If Billy Bob Thornton wins an Emmy Award for Amazon’s legal drama “Goliath,” he will be the 31st performer to claim victory for a David E. Kelley-produced series. In other words, having Kelley’s magic touch behind an actor’s performance could be the quickest way to snagging that coveted trophy. Thornton has already prevailed at the Golden Globes for his role as Billy McBride, a disgraced attorney who seeks redemption in a wrongful death case against his former partner Donald Cooperman (William Hurt). Might an Emmy be next for Thornton?
To date, 30 actors — ranging from Hollywood legends like Charles S. Dutton and Alfre Woodard to veteran character actors like Michael Emerson and Paul McCrane — have won a combined 38 Emmys for their work on TV series produced and/or written by Kelley. While Thornton is the most likely nominee for “Goliath,” Kelley’s “Big Little Lies” could also earn multiple acting nominations this year for HBO.
Thornton is no stranger to awards shows, winning an Oscar for adapting the “Sling Blade” (1996) screenplay and earning an Emmy nomination for Best Movie/Mini Actor for the first season of FX’s “Fargo” (2014). But “Goliath” is Thornton’s first regular gig since the sitcom “Hearts Afire” (1992-1995), so a nomination for playing McBride would be the TV academy’s way of welcoming him back to the small screen.
“Anytime you win an award for a movie or a show, it gives it more visibility. It’s a very good thing,” Thornton told Gold Derby’s Zach Laws in our one-on-one interview last week. In Thornton’s favor is the fact that his character goes through a notable journey of self-discovery in the eight-episode Amazon drama, with emotional lows and triumphant highs.
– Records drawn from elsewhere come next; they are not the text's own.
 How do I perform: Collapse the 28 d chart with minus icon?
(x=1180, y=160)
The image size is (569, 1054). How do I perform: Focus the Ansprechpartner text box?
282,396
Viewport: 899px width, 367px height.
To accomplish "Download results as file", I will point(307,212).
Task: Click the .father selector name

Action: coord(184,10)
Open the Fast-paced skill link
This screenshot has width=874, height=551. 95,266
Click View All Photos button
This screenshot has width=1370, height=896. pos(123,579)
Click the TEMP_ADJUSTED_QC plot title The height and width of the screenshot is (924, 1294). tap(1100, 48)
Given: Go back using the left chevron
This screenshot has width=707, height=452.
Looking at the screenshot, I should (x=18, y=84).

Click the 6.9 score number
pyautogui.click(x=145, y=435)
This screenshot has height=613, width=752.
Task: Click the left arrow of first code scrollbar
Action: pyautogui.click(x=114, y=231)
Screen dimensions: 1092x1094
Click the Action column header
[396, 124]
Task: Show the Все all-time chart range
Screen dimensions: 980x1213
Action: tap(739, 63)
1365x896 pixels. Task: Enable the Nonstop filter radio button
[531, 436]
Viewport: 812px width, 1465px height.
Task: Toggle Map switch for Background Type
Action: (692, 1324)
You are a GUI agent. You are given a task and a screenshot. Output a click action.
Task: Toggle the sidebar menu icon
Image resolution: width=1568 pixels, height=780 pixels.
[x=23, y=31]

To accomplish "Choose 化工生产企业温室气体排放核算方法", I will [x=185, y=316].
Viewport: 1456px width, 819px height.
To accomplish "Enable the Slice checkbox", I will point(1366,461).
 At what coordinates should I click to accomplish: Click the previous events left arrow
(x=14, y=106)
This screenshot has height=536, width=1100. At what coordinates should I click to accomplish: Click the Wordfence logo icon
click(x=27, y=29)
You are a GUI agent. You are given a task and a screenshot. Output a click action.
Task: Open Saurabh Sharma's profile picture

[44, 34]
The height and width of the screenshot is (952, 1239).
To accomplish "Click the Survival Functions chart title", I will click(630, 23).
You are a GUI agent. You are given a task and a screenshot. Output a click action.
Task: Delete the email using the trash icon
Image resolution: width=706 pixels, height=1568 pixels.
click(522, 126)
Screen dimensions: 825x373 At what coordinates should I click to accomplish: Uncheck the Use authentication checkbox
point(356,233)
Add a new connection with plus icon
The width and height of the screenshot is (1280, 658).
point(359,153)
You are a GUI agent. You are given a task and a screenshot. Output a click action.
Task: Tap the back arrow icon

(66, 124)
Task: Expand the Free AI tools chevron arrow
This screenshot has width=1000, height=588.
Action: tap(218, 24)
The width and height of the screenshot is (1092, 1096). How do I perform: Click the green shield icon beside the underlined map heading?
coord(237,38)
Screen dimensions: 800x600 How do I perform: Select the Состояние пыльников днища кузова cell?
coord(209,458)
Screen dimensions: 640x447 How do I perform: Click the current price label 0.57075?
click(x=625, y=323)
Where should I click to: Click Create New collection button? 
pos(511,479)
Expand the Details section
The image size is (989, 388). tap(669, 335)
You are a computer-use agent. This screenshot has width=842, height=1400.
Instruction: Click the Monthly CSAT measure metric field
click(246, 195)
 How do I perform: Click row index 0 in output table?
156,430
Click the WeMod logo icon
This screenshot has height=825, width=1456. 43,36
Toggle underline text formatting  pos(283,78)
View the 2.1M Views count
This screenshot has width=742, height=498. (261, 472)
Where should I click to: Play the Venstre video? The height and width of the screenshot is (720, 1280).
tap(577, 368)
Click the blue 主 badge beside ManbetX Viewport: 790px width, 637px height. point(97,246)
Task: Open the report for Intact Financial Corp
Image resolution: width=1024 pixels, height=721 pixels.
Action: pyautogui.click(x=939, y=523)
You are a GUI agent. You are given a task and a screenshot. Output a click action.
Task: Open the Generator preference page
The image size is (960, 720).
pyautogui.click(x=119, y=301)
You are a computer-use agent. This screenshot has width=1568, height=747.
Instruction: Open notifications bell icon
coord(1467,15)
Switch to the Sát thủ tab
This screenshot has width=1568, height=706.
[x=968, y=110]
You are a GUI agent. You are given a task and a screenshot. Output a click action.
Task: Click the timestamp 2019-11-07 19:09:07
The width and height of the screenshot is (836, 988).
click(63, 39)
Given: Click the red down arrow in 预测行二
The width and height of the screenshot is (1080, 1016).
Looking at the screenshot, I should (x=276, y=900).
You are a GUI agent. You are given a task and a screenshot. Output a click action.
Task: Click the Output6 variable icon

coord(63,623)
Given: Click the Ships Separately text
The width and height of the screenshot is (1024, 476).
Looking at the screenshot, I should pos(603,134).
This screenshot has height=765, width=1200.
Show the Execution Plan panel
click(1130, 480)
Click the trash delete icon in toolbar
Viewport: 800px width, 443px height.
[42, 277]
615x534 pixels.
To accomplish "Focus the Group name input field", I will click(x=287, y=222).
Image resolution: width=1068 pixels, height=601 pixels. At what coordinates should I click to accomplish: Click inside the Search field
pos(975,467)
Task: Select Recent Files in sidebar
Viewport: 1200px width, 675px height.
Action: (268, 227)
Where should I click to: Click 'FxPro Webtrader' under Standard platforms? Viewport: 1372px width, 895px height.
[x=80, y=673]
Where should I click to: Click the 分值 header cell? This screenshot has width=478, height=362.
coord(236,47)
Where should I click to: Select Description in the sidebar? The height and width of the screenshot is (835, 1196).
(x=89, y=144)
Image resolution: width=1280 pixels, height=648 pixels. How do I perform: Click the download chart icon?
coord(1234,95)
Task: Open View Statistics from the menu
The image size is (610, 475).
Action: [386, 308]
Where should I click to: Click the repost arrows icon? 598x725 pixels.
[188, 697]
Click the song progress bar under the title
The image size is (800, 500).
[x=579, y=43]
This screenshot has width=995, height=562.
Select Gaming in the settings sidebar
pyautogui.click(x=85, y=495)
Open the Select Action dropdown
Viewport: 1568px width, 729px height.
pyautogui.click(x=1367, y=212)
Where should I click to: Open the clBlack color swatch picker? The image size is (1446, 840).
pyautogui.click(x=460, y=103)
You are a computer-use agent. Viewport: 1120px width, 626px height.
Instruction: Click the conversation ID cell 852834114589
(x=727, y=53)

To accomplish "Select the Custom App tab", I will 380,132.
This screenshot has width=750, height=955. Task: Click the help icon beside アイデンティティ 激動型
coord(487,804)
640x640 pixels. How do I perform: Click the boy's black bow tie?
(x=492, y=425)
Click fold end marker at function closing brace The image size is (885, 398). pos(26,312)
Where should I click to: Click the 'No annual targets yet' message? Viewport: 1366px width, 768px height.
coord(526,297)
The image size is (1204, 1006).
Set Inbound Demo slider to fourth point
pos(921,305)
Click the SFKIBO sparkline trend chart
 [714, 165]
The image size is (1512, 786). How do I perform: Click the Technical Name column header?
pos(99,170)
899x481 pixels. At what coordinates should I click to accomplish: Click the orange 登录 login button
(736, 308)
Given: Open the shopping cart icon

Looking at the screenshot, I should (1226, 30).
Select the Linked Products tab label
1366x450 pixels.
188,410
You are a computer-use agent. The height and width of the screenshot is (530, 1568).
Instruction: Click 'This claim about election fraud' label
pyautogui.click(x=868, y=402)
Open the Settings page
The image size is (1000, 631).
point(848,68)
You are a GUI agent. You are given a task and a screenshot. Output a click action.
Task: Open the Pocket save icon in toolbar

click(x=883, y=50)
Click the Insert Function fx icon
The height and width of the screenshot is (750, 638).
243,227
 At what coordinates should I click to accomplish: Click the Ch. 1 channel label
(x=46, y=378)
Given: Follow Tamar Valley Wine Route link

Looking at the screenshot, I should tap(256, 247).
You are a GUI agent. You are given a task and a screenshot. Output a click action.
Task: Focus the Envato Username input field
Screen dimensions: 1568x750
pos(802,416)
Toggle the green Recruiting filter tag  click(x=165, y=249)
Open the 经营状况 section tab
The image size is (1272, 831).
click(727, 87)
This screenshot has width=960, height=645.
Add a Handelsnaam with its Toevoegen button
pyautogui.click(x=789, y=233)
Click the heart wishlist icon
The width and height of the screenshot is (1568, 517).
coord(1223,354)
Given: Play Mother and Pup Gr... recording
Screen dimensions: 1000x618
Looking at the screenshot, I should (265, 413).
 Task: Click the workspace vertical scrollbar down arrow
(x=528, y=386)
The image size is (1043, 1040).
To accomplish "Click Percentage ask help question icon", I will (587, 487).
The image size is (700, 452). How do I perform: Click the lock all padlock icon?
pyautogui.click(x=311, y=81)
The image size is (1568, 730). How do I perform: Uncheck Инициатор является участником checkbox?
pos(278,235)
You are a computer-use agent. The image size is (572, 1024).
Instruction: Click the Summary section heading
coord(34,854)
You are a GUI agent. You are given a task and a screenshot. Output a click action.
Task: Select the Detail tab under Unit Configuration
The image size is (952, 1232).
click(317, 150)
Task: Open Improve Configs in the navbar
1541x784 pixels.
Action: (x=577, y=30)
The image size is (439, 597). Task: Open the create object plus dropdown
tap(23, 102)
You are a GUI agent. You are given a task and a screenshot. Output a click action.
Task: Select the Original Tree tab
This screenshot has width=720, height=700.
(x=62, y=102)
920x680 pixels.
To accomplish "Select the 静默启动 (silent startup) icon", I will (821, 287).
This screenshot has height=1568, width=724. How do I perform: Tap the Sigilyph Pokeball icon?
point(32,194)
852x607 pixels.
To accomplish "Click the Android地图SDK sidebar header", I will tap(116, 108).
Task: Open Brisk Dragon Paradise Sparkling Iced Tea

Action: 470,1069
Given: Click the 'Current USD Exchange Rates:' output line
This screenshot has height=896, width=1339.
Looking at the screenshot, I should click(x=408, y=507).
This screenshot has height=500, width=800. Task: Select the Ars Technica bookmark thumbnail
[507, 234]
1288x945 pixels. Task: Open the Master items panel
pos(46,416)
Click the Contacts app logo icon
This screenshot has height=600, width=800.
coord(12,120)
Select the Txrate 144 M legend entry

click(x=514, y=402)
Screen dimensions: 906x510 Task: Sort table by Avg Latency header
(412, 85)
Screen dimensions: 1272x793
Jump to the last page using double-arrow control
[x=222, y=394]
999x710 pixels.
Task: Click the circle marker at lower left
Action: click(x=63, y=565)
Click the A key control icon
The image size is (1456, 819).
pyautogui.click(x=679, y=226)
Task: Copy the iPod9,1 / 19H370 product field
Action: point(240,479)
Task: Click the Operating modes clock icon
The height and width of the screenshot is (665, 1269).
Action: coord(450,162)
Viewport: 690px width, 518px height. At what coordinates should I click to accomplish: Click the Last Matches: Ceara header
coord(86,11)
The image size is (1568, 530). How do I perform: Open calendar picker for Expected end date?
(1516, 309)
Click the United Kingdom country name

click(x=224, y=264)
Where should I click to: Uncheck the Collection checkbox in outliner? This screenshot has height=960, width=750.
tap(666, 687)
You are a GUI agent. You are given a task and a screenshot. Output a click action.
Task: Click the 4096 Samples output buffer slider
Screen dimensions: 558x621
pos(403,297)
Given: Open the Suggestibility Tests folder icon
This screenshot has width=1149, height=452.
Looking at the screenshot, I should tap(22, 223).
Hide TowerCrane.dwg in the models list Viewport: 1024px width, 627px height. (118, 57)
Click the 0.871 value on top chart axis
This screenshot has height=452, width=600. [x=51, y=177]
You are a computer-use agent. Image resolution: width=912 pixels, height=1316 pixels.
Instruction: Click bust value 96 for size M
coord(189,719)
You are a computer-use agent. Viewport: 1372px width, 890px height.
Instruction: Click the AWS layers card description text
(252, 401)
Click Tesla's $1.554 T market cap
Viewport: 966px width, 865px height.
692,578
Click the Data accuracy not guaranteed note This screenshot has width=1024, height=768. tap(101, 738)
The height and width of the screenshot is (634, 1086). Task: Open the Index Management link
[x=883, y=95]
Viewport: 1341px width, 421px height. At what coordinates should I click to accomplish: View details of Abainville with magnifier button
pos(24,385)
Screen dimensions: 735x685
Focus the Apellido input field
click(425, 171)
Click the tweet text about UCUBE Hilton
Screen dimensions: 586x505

It’s the kind of role that evokes immense empathy from viewers, and that’s a key factor in how to prevail at the Emmy Awards.
Should Thornton earn a Best Drama Actor Emmy nomination he’ll have to choose a single episode to submit for awards consideration, and a good option might be the pilot, titled “Of Mice and Men.” Pilots are always great submissions for Emmy consideration as they don’t require the voters to have any prior knowledge of the stories and characters. In the episode, written by Kelley & Jonathan Shapiro and directed by Lawrence Trilling, McBride’s alcohol problem is a source of dramatic tension with his daughter and even leads to him fighting with a police officer. Talk about a juicy role!